Inuit Ataqatigiit had been expected to win the election but instead suffered a significant decline. Originally dissatisfaction with Denmark over the spiral case dominated political feelings in Greenland, however fear of losing autonomy to the United States took more importance as the election progressed, especially after Trump stated he would not rule out taking the island by force. Nielsen, leader of the winning Democrats, argued that the results should be a clear message to the United States and Trump, stating: "We don’t want to be Americans. No, we don’t want to be Danes. We want to be Greenlanders. And we want our own independence in the future. And we want to build our own country by ourselves, not with his hope." Pele Broberg, leader of runner-up Naleraq, suggested in an op-ed to U.S. News & World Report that Greenland could take advantage of the situation to gain leverage in succession talks and maybe even gain the status of free associated state, similar to Micronesia or Palau's association with the United States (Compact of Free Association), to deal with the lack of military protection from Denmark that would happen upon independence. Qulleq, the newest party and the only one with a leader to voice trust in Trump, failed to win a single seat, receiving 305 votes.
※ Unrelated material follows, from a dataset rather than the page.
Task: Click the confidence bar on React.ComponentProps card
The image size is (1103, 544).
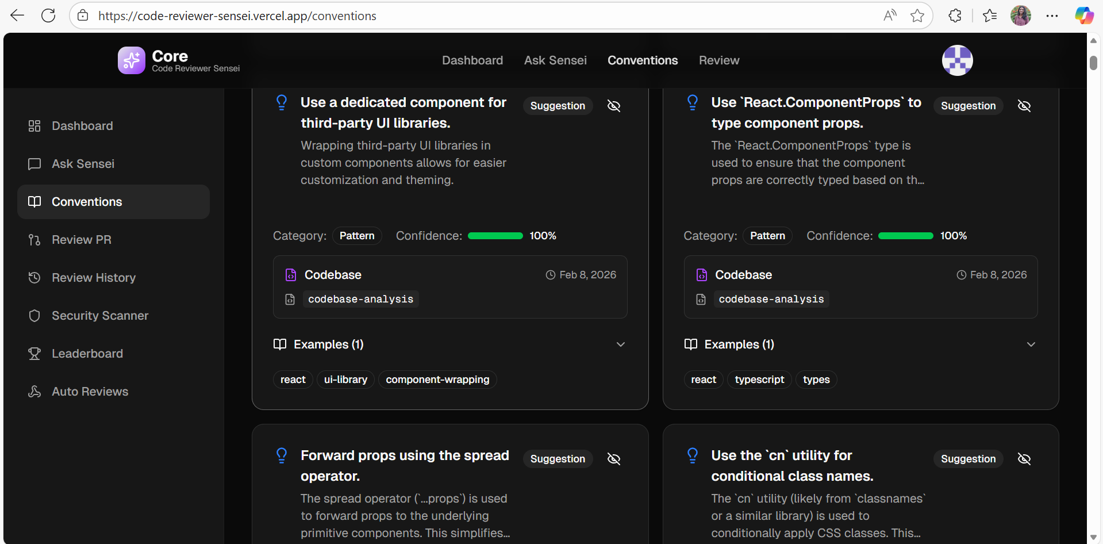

Numerous areas where Siumut has traditionally been the strongest force, especially the villages, fell to Naleraq, a party which is popular with fishermen and hunters and takes the strongest pro-independence stance, while Demokraatit won numerous votes in the cities previously dominated by Inuit Ataqatigiit. The election result was interpreted as indicating that solving Greenland's internal social and economic problems took priority over achieving independence as quickly as possible. It was suspected that the extensive nationalization and monopolization, as well as the associated fisheries policy, had caused resentment among the population, who wanted a more liberal approach, while others were demonstrating their dissatisfaction with Denmark by voting for Naleraq. Kuno Fencker, a Naleraq member of Parliament, told The Guardian: "Before, people voted mostly Siumut – it was like a football club that they never left. But people have had enough and voted very differently this time."

==Reactions==
Danish defense minister Troels Lund Poulsen congratulated the Democrats and said that the future of Greenland is up to Greenlanders, not the United States, while the prime minister Mette Frederiksen also congratulated the Democrats calling the results "a celebration of democracy". On 20 March, the Danish Defence Intelligence Service and the Danish Police Intelligence Service said that it had not found evidence of a systematic and coordinated campaign by a foreign government or foreign intelligence service to influence the election, while acknowledging that there was rampant misinformation on social media, including the creation of fake profiles pretending to be Danish or Greenlandic politicians and dissemination of false or manipulated information.

==Aftermath==
Erik Jensen, leader of junior coalition partner Siumut resigned the day after the election. On 27 March 2025, the newspaper Sermitsiaq reported that a coalition agreement between all parties that won seats in the Inatsisartut, with the exception of Naleraq, had been reached. The coalition government was unveiled the next day, with Nielsen of the Democrats as its head.